The task:
Word for word, restate the records that follow.

***** Records for this exercise

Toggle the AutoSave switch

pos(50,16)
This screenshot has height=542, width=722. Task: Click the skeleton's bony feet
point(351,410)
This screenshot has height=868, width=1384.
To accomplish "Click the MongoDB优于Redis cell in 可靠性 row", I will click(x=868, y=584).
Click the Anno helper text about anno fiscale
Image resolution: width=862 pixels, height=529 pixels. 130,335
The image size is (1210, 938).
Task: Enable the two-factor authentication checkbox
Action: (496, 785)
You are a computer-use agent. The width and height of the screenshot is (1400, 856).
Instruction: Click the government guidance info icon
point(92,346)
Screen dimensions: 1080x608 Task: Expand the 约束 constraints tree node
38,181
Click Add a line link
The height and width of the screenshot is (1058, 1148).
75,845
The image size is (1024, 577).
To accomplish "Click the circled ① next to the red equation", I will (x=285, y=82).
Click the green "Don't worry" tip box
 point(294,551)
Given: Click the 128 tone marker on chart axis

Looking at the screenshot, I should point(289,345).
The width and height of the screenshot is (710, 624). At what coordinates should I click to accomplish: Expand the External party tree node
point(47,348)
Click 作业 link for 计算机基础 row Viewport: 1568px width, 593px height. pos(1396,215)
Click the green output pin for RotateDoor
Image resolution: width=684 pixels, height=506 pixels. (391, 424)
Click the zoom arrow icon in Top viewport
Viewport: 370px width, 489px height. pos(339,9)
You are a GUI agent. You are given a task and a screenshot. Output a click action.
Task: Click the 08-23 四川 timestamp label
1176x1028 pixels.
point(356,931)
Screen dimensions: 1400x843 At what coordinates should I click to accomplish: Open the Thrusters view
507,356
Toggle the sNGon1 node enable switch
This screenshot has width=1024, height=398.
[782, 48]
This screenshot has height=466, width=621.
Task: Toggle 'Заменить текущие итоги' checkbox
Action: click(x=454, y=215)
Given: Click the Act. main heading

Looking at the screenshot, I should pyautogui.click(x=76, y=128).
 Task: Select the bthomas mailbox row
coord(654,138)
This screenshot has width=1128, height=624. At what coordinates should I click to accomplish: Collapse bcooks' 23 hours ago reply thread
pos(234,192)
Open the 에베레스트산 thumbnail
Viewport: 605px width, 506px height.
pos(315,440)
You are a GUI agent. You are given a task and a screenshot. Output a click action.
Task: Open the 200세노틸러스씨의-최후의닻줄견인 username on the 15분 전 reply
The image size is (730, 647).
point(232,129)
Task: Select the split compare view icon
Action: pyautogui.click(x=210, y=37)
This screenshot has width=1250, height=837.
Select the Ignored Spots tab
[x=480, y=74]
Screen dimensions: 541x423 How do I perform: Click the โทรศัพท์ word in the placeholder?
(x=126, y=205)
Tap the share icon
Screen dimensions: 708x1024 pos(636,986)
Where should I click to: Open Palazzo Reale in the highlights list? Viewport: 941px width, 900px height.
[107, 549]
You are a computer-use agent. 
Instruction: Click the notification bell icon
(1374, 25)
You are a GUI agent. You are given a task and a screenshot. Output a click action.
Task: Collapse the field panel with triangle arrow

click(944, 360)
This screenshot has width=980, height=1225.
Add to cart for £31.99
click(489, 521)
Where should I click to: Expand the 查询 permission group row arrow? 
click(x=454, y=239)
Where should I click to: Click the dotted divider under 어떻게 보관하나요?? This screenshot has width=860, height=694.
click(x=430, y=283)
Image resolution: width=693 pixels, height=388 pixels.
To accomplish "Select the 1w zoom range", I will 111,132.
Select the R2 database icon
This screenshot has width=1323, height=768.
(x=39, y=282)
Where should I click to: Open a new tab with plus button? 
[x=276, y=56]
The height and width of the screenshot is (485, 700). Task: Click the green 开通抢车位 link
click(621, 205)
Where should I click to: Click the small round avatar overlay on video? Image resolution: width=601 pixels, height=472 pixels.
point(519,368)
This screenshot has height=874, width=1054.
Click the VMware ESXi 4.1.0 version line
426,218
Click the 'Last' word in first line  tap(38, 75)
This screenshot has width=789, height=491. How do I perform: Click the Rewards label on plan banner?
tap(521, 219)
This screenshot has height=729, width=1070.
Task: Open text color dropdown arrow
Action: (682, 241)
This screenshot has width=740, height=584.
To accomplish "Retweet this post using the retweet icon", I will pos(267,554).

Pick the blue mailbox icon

**********

Task output:
Toggle the AutoSave switch

pos(50,16)
This screenshot has height=542, width=722. Task: Click the skeleton's bony feet
point(351,410)
This screenshot has height=868, width=1384.
To accomplish "Click the MongoDB优于Redis cell in 可靠性 row", I will click(x=868, y=584).
Click the Anno helper text about anno fiscale
Image resolution: width=862 pixels, height=529 pixels. 130,335
The image size is (1210, 938).
Task: Enable the two-factor authentication checkbox
Action: (496, 785)
You are a computer-use agent. The width and height of the screenshot is (1400, 856).
Instruction: Click the government guidance info icon
point(92,346)
Screen dimensions: 1080x608 Task: Expand the 约束 constraints tree node
38,181
Click Add a line link
The height and width of the screenshot is (1058, 1148).
75,845
The image size is (1024, 577).
To accomplish "Click the circled ① next to the red equation", I will (x=285, y=82).
Click the green "Don't worry" tip box
 point(294,551)
Given: Click the 128 tone marker on chart axis

Looking at the screenshot, I should point(289,345).
The width and height of the screenshot is (710, 624). At what coordinates should I click to accomplish: Expand the External party tree node
point(47,348)
Click 作业 link for 计算机基础 row Viewport: 1568px width, 593px height. pos(1396,215)
Click the green output pin for RotateDoor
Image resolution: width=684 pixels, height=506 pixels. (391, 424)
Click the zoom arrow icon in Top viewport
Viewport: 370px width, 489px height. pos(339,9)
You are a GUI agent. You are given a task and a screenshot. Output a click action.
Task: Click the 08-23 四川 timestamp label
1176x1028 pixels.
point(356,931)
Screen dimensions: 1400x843 At what coordinates should I click to accomplish: Open the Thrusters view
507,356
Toggle the sNGon1 node enable switch
This screenshot has width=1024, height=398.
[782, 48]
This screenshot has height=466, width=621.
Task: Toggle 'Заменить текущие итоги' checkbox
Action: click(x=454, y=215)
Given: Click the Act. main heading

Looking at the screenshot, I should pyautogui.click(x=76, y=128).
 Task: Select the bthomas mailbox row
coord(654,138)
This screenshot has width=1128, height=624. At what coordinates should I click to accomplish: Collapse bcooks' 23 hours ago reply thread
pos(234,192)
Open the 에베레스트산 thumbnail
Viewport: 605px width, 506px height.
pos(315,440)
You are a GUI agent. You are given a task and a screenshot. Output a click action.
Task: Open the 200세노틸러스씨의-최후의닻줄견인 username on the 15분 전 reply
The image size is (730, 647).
point(232,129)
Task: Select the split compare view icon
Action: pyautogui.click(x=210, y=37)
This screenshot has width=1250, height=837.
Select the Ignored Spots tab
[x=480, y=74]
Screen dimensions: 541x423 How do I perform: Click the โทรศัพท์ word in the placeholder?
(x=126, y=205)
Tap the share icon
Screen dimensions: 708x1024 pos(636,986)
Where should I click to: Open Palazzo Reale in the highlights list? Viewport: 941px width, 900px height.
[107, 549]
You are a computer-use agent. 
Instruction: Click the notification bell icon
(1374, 25)
You are a GUI agent. You are given a task and a screenshot. Output a click action.
Task: Collapse the field panel with triangle arrow

click(944, 360)
This screenshot has width=980, height=1225.
Add to cart for £31.99
click(489, 521)
Where should I click to: Expand the 查询 permission group row arrow? 
click(x=454, y=239)
Where should I click to: Click the dotted divider under 어떻게 보관하나요?? This screenshot has width=860, height=694.
click(x=430, y=283)
Image resolution: width=693 pixels, height=388 pixels.
To accomplish "Select the 1w zoom range", I will 111,132.
Select the R2 database icon
This screenshot has width=1323, height=768.
(x=39, y=282)
Where should I click to: Open a new tab with plus button? 
[x=276, y=56]
The height and width of the screenshot is (485, 700). Task: Click the green 开通抢车位 link
click(621, 205)
Where should I click to: Click the small round avatar overlay on video? Image resolution: width=601 pixels, height=472 pixels.
point(519,368)
This screenshot has height=874, width=1054.
Click the VMware ESXi 4.1.0 version line
426,218
Click the 'Last' word in first line  tap(38, 75)
This screenshot has width=789, height=491. How do I perform: Click the Rewards label on plan banner?
tap(521, 219)
This screenshot has height=729, width=1070.
Task: Open text color dropdown arrow
Action: (682, 241)
This screenshot has width=740, height=584.
To accomplish "Retweet this post using the retweet icon", I will pos(267,554).

Pick the blue mailbox icon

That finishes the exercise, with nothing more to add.